Join our Live Demo: "Smart Error Monitoring for Java Spring Developers" on 8/5/2020 12:00PM PDT. Register here
September 22nd, 2016 • By Mike Smith
I'm excited to share a fun and insightful interview our friends at The Changelog recently did with Paul Biggar, Founder at CircleCI (and Rollbar super-user). We're big supporters and fans of The Changelog and we asked their host and master interviewer Adam, to help us produce a few short interviews with our customers. It's a fun project that lets us pull back the curtain and learn more about how our customers monitor their applications and processes for handling errors and deploying code. Enjoy!
Featured in this interview: Adam Stacoviak, Founder & Chief Editor at The Changelog, a podcast on software development and open source. Subscribe via iTunes or RSS. Paul Biggar, Founder of CircleCI, a leading continuous integration platform.
Adam: Hey there. Adam here, editor-in-chief of Changelog. I'm here with Paul Biggar, founder of CircleCI (circleci.com) and we're gonna talk about how important Rollbar is to him and his team to help them deliver on their brand promise to ship better coder faster. Paul, tell me about CircleCI. What types of services do you provide?
Paul: CircleCI is a continuous integration and continuous delivery platform. Our customers are the developers in an organization. Developers rely on us heavily as part of their deployment workflows.
Adam: I guess deploying obviously is important. You've got the phrase 'ship it' for a reason, so it's a critical piece to an ops or developer organization to be able to ship code fast, ship code reliably.
Paul: Right. The idea is to do continuous delivery, where you're constantly delivering value to your customers. Every time a developer pushes code, the CircleCI test will run and they'll validate that that code works, whether it's on a branch or whether it's on the master branch, and then they deploy the code to Heroku, to AWS, to wherever your hosting is.
Adam: Break down the problem a little bit deeper for those out there who might not be that informed about CI or CD services and what the value is that you actually do. Some people might still be
rsync-ing or doing different things to deploy their code, and they don't have workflows and things like that. Can you break down the problem a little bit more, and how CI and CD solves that?

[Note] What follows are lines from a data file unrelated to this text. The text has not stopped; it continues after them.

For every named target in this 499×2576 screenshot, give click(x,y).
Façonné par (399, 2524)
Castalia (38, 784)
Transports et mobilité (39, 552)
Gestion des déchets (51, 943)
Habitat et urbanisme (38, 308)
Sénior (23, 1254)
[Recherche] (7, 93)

Paul: You can always just run tests on your own machine, and you can always just deploy from your own machine. It's hard to really describe how much better it is for it to be part of an automated, continuous process, but it's like night and day. When our customers switch to a continuous delivery model from deploying on their machine whenever, it completely changes the velocity of their team and of their organization. If you're doing continuous delivery, you literally change how your company delivers code and the speed at which it delivers code. I would never work at a company that didn't do continuous delivery.
If you're doing continuous delivery, you literally change how your company delivers code and the speed at which it delivers code.
Adam: So clearly you're like a part of the machine that should not/could not break. If you break, you're losing trust, you're losing value, and ultimately you're not delivering your brand promise. So tracking errors, tracking bugs, keeping your team informed about breaks, keeping your team informed in terms of like - it might even be different parts of the service, but you have a microservice architecture versus a monolith, and you've got various teams plugging into CircleCI and how things are built... Let's talk about the obvious question here, which is how do you use Rollbar? And not just how do you use Rollbar, but why do you use Rollbar?
Paul: I was talking about doing continuous delivery there, and one of the key parts about doing continuous delivery, you don't just have to test your software, but you have to constantly keep track of it. If you're going to be doing deploys ten times a day or twenty times a day, and you have to know that each deploy works, and the way to do that is to have really good production monitoring. Rollbar is the thing that you need to do that monitoring. You need to make sure that every time you deploy, you're gonna get an alert if something goes wrong, and that's exactly what Rollbar does for CircleCI, for our infrastructure.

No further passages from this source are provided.